__引用文__.
+---+
ワシントン出張2(AACRのイノベーションサミット)

しばらく更新が滞ってしまいましたが、先月末のワシントン出張の話の続きです。

NIHの研究費の審査会の後は、米国癌学会(AACR)主催の癌科学イノベーションサミット会議(議題は併用療法)に招待されて出席していました。

この会議は3日間に渡り、免疫療法、化学療法、放射線療法、分子標的療法、その他の領域の癌科学の専門家、約50名が参加しました。私を含めて、その中から選ばれた参加者が専門分野について講演し、そのあと全員で対癌併用療法のイノベーションにつなげる研究ついて話し合いました。

癌の併用療法について少し説明します。

従来、癌に対しては抗癌剤を使用する化学療法、放射線治療、外科的手術などの手法の組み合わせで治療が行われてきました。

近年はこれに加え、がん細胞の増殖・生存に関与する物質に結合することで、従来の抗癌剤よりも特異的な分子標的薬や、昨年のノーベル賞などで注目される免疫チェックポイント阻害薬(分子標的薬の一種ともいえる)などの新たな治療法が出現しました。

これらの治療法は万人に有効というわけではなく、遺伝子型等の体質に影響される上に、従来の治療法との組み合わせで効果が変わるケースもあります。併用療法とは、従来の治療法同士に加えて新たな治療法の併用も行う治療法のことで、研究には治療成績の向上が期待されています。

この説明からも明らかなように、それぞれの分野の専門家、臨床に関わる医師、基礎研究者、治験の実施などが治療成績の向上に必要となってきます。AACR主催のこのサミットは問題解決のために、各分野のトップの専門家を招集して講演を行ってもらい、レセプションやディナーの場での意見交換を促進するという狙いがあるようです。

それでは、癌の併用療法に対して私の専門分野である分子病理疫学(MPE)はどのように役立つのかということについて説明したいと思います。

以前から色々と述べているように(詳しくはこのシリーズ参照)、MPEは食生活などのライフスタイル、個人が持つ遺伝子型、免疫システム及び微生物等と癌との関連性を人の大規模集団データを用いて明らかにしています。

分子標的薬や免疫療法の効果が人により異なるのも、こうした個人レベルの違い(例えば分子標的薬のターゲットになる物質の量など)が治療効果に大きく影響するためと考えられます。しかし当然のことながら、薬の効果に個人差がある原因は完全に解明されたわけではありません。併用療法となると話は更に複雑化します。
+---+
保存データ
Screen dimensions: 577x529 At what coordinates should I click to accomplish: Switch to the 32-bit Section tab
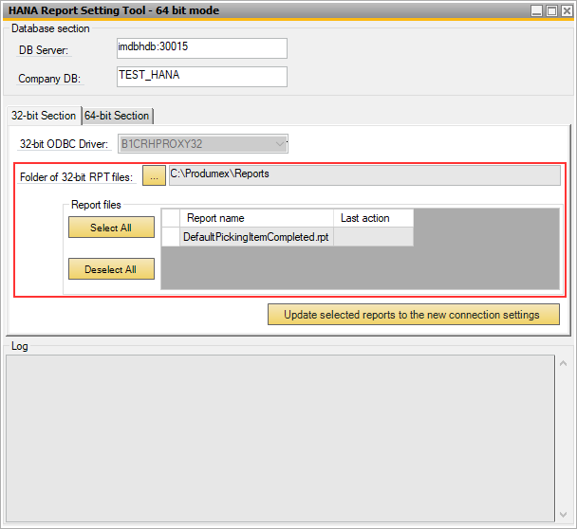click(x=43, y=116)
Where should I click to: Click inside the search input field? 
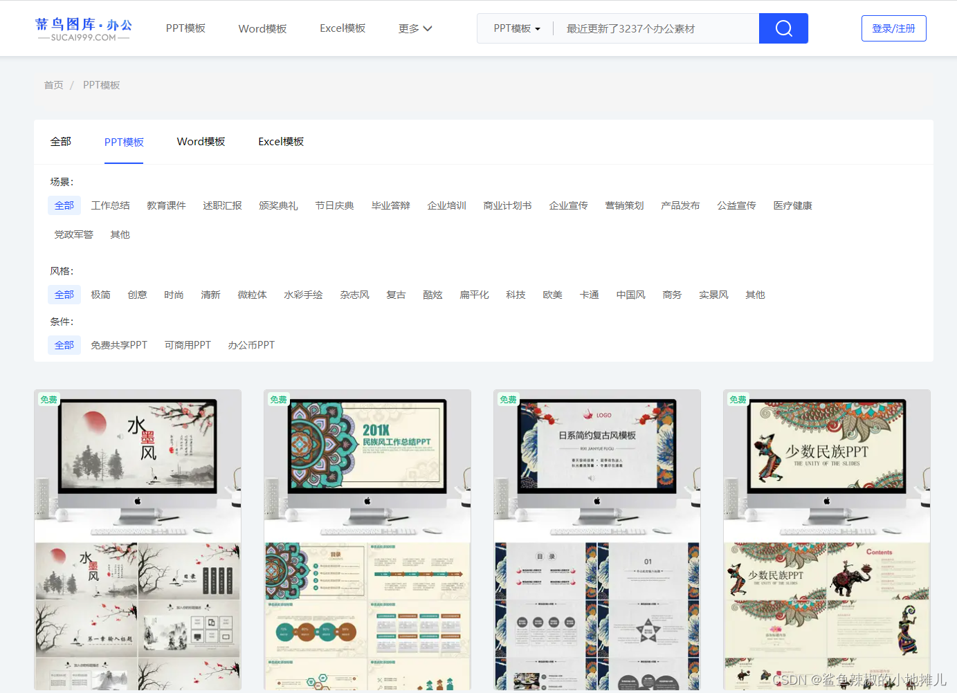tap(650, 28)
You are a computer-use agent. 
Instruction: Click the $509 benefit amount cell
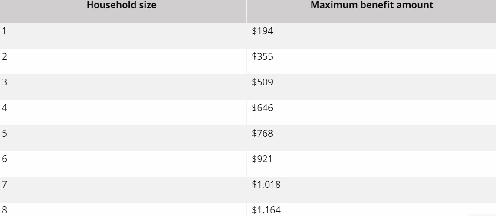pos(262,82)
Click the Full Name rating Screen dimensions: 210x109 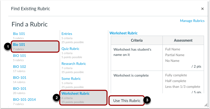173,49
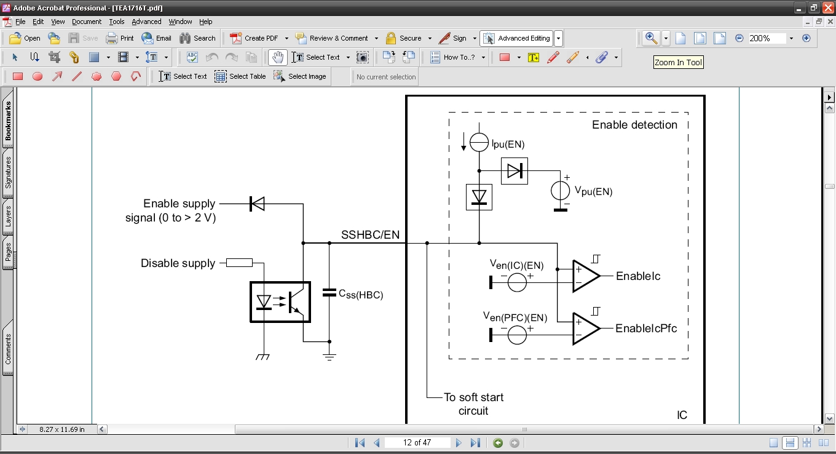This screenshot has height=454, width=836.
Task: Open the Advanced menu
Action: click(146, 22)
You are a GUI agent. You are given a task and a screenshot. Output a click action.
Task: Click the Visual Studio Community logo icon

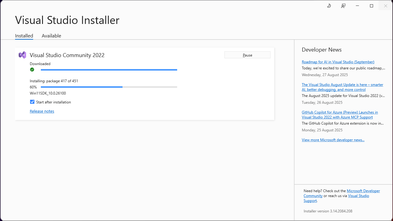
+---+
__課題の要件__.
- 1) 引用文によると、AACR主催の癌科学イノベーションサミット会議は何日間にわたって開かれましたか。
- 2) 引用文の「ワシントン出張2(AACRのイノベーションサミット)」から「新たな治療法が出現しました。」までの部分を、一字も変えずに返してください。

__解答__.
- 1) 3日間にわたって開かれました。

- 2)
ワシントン出張2(AACRのイノベーションサミット)

しばらく更新が滞ってしまいましたが、先月末のワシントン出張の話の続きです。

NIHの研究費の審査会の後は、米国癌学会(AACR)主催の癌科学イノベーションサミット会議(議題は併用療法)に招待されて出席していました。

この会議は3日間に渡り、免疫療法、化学療法、放射線療法、分子標的療法、その他の領域の癌科学の専門家、約50名が参加しました。私を含めて、その中から選ばれた参加者が専門分野について講演し、そのあと全員で対癌併用療法のイノベーションにつなげる研究ついて話し合いました。

癌の併用療法について少し説明します。

従来、癌に対しては抗癌剤を使用する化学療法、放射線治療、外科的手術などの手法の組み合わせで治療が行われてきました。

近年はこれに加え、がん細胞の増殖・生存に関与する物質に結合することで、従来の抗癌剤よりも特異的な分子標的薬や、昨年のノーベル賞などで注目される免疫チェックポイント阻害薬(分子標的薬の一種ともいえる)などの新たな治療法が出現しました。